> [Stated goal]
Pick up the guide to Australia's AML/CTF tipping-off offence after its last sentence and continue writing it.

Of every obligation in Australia's AML/CTF regime, tipping off is the one where mistakes carry criminal — not just civil — consequences.
It's also the one most likely to trip up well-meaning professionals who think they're just being polite to a client.
This guide explains what tipping off actually means under the reformed AML/CTF Act, how the rules changed in early 2026, and exactly what you can and cannot say when you've filed (or might file) a Suspicious Matter Report.
What the Tipping-Off Offence Actually Says
The tipping-off offence prohibits a reporting entity (or anyone within it) from disclosing certain information that could prejudice an investigation. Specifically, you must not disclose:
- That a Suspicious Matter Report (SMR) has been formed, lodged, or considered
- The contents or existence of a notice from AUSTRAC, ACIC, or law enforcement requesting information
- Information that would reasonably be expected to lead someone to figure out the above
The offence applies to:
- The compliance officer
- Partners, directors, and senior managers
- Any employee who knows about the SMR
- Anyone the information was disclosed to in the course of the firm's operations
Maximum penalty: 2 years imprisonment, or 120 penalty units ($39,960 at 2026 rates), or both.

> [Entries provided]
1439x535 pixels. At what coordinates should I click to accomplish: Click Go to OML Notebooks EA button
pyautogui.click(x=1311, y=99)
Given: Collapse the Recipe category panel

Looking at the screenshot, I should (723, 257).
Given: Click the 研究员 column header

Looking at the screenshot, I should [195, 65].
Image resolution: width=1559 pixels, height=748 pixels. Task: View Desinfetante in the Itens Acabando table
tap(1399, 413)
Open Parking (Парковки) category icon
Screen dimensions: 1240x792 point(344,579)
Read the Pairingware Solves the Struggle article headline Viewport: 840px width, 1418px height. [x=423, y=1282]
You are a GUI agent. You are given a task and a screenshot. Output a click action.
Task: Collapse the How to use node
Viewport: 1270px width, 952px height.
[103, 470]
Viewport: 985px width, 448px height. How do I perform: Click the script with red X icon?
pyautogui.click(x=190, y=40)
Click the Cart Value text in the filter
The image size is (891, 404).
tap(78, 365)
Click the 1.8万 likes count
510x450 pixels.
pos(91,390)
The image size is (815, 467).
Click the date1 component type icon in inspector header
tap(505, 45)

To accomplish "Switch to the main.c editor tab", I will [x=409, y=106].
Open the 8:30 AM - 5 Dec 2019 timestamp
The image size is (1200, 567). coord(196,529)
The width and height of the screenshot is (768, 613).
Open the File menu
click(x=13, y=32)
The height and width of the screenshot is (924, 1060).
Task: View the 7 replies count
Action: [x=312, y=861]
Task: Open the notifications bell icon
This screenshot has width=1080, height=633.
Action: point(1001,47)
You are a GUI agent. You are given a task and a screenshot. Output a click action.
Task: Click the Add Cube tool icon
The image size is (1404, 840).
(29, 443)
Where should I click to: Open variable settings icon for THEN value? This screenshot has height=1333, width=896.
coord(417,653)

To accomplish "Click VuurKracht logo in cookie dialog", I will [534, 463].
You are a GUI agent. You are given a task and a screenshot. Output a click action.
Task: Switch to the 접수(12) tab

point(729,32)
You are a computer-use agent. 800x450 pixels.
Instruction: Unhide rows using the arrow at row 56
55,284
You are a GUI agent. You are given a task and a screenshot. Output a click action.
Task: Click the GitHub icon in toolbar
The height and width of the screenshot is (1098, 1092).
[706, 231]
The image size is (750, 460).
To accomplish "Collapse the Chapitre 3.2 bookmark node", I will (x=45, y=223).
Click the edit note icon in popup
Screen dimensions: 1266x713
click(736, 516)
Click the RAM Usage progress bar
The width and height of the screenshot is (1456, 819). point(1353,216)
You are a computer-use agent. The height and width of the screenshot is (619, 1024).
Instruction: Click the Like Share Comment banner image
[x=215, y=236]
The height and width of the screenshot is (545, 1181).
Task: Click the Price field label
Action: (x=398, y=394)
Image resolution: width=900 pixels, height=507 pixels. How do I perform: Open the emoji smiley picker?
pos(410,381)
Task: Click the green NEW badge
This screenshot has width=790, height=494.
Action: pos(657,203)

> [Output below]
This is one of the few criminal offences in the AML/CTF Act. AUSTRAC and the Commonwealth Director of Public Prosecutions take it seriously.
What Changed in 2026
The 2026 reforms refined the tipping-off offence in several ways that matter for Tranche 2 entities:
1. The "objective tendency" test
The old rule required intent — you had to mean to prejudice an investigation. The new rule applies an objective test: would the disclosure reasonably be expected to prejudice an investigation? You can commit the offence even if you didn't intend to.
2. Permitted disclosures expanded
The reforms created clearer carve-outs for legitimate disclosures:
- To another reporting entity in the same designated business group, for AML/CTF purposes
- To external auditors and regulators conducting their lawful duties
- To legal advisers for the purpose of obtaining legal advice
- For the prevention or detection of an offence
These are narrow. Don't assume they apply without checking.
3. Application to Tranche 2
From 1 July 2026, tipping-off applies in full to accountants, lawyers, real estate agents, conveyancers, and jewellers. This is a significant change for professions that have historically prided themselves on transparency with clients.
If you're a lawyer who has always told clients exactly what you're doing on their matter, or an accountant who explains every entry, the tipping-off rules require you to learn a new kind of professional silence.
Do's and Don'ts: A Plain-English Reference
When you've filed an SMR (or are considering one)
❌ DO NOT tell the client an SMR has been or will be filed.
❌ DO NOT tell the client AUSTRAC or law enforcement has been in contact about them.
❌ DO NOT tell the client they're being investigated, or that you suspect them of money laundering.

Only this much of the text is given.